TEXTO:
---+---
A Origem e a História Primitiva do Coliseu
A
memória do imperador Augusto é cara aos romanos. Por seu grande talento e
habilidade, ele não apenas conquistou para si o cetro do poder supremo, mas
também elevou o próprio Império dentre as nações do mundo, e iniciou o período
conhecido como idade de ouro. Suas virtudes naturais mostram um agradável contraste
com a devassidão e os vícios de seus sucessores imediatos. A ele deve-se a
honra de haver planejado a construção do anfiteatro. Havendo embelezado a
cidade com casas de banhos e templos de insuperável magnificência, ele concebeu
a idéia de erigir um imenso anfiteatro para os espetáculos gladiatórios, que
deveria exceder em dimensão e esplendor todos os edifícios do mundo. A morte
levou-o antes que pudesse realizar seu grande projeto. Os anos passaram, e sete
imperadores, que não tiveram nem energia nem talento para executar o imenso
empreendimento, sentaram-se no trono de Augusto. Contudo, ele não foi
esquecido, e o clamor do povo pelo início da construção foi ouvido por
Vespasiano. A este empreendedor soberano deve-se a edificação desta maior obra
da antigüidade, que é atualmente a maior ruína do mundo.1
Vespasiano
era orgulhoso e ambicioso; buscava rivalizar a fama de Augusto, e no segundo
ano de sua elevação ao trono, iniciou a construção do Coliseu. Isto foi no ano
72 de Nosso Senhor. Ele morreu antes que a obra fosse terminada, e embora
houvesse mais de trinta mil pessoas trabalhando constantemente, oito anos foram
necessários para a sua edificação, e ela foi dedicada por Tito, no ano 80 de
nossa era. A construção não foi perfeitamente completada até o reinado de
Domiciano.
O
estupendo edifício foi erigido no lugar de um viveiro de peixes, nos jardins de
Nero. Edificado no meio das sete colinas, e bem no coração da antiga cidade,
ele não apenas superou em imensidão e magnificência os outros dois anfiteatros
de mármore que havia em Roma, mas excedeu em brilho a esplendorosa casa dourada
de Nero. Tanto Vespasiano como Tito valeram-se da experiência de suas viagens
ao oriente, para fundir nos esboços do anfiteatro toda a ousadia e majestade da
arquitetura síria e egípcia, com a beleza e o refinamento da arte grega. A sua
imensidão, mesmo em suas ruínas, é surpreendente, enquanto suas arcadas
erguem-se em incríveis proporções umas sobre as outras, nas ordens jônica,
dórica e coríntia. O tamanho, a beleza e a força combinaram-se para fazê-lo o
maior, o mais belo e mais durável dos monumentos antigos. Erguendo-se para o
ar, tão alto quanto os montes Palatino e Célio, uma montanha no lado de fora e
um vale dentro, ele supera, inquestionavelmente, qualquer coisa que a Grécia, o
Egito ou Roma tenham visto antes. Marcial, o poeta, que o viu surgir de sua
fundação, declara que Roma não mais teve o que invejar no Oriente, uma vez que
o seu soberbo anfiteatro era mais maravilhoso que as pirâmides de Memphis ou as
obras da Babilônia.2 Até os críticos mais aprovados definem o
Coliseu como um edifício oriental vestido num traje grego.
---+---
INFORMAÇÕES EXTRAÍDAS:
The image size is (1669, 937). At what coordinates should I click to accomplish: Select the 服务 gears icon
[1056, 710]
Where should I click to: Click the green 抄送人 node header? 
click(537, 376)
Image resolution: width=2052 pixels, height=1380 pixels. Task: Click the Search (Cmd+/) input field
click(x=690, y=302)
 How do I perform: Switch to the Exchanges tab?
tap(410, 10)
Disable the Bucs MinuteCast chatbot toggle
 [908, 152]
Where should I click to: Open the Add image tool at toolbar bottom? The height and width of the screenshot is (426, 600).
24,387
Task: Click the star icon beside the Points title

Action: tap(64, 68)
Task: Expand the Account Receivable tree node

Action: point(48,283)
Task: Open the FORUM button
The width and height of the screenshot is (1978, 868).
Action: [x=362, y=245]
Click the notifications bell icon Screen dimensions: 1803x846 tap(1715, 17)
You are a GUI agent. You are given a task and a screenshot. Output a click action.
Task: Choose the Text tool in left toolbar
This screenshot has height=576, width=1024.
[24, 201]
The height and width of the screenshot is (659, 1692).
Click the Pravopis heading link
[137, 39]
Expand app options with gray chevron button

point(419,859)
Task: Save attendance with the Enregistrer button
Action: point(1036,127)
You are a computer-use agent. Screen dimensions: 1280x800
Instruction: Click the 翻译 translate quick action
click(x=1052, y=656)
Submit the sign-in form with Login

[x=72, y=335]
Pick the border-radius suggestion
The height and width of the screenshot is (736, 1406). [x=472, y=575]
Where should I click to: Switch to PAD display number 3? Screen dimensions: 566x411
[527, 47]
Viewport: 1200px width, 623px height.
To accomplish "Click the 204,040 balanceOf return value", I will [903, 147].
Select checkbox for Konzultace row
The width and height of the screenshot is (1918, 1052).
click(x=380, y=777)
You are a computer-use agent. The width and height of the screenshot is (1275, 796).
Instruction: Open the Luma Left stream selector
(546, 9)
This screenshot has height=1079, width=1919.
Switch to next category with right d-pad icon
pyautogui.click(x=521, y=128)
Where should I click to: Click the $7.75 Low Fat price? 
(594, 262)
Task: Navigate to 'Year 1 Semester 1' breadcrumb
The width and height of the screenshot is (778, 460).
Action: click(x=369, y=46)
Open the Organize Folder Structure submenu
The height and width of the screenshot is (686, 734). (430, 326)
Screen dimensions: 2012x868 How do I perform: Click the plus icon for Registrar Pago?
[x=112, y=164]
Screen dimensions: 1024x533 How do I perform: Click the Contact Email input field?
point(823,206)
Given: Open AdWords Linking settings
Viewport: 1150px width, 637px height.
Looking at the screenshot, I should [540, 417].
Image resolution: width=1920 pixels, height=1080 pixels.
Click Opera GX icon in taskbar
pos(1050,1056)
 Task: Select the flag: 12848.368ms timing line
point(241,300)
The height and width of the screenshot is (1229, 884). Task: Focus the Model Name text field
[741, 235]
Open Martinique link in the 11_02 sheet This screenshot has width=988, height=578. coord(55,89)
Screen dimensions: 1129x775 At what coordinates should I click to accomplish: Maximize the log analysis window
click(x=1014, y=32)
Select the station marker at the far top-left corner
---+---
DETALHES DA TAREFA:
Escreva a continuação do texto sobre a origem e a história primitiva do Coliseu, começando logo após a última frase apresentada.

RESULTADO DA TAREFA:
As
maiores obras do homem têm geralmente a sua origem na destruição. Na história
do mundo, raramente houve um edifício ou uma nação que não fosse edificado
sobre as ruínas de outro. Os operários do Coliseu foram os judeus cativos, que
adornaram o triunfo de Tito; o material foi parcialmente retirado da casa
tombada de Nero. Os cristãos podem enxergá-lo como um poderoso monumento erguido
em comemoração ao cumprimento da profecia.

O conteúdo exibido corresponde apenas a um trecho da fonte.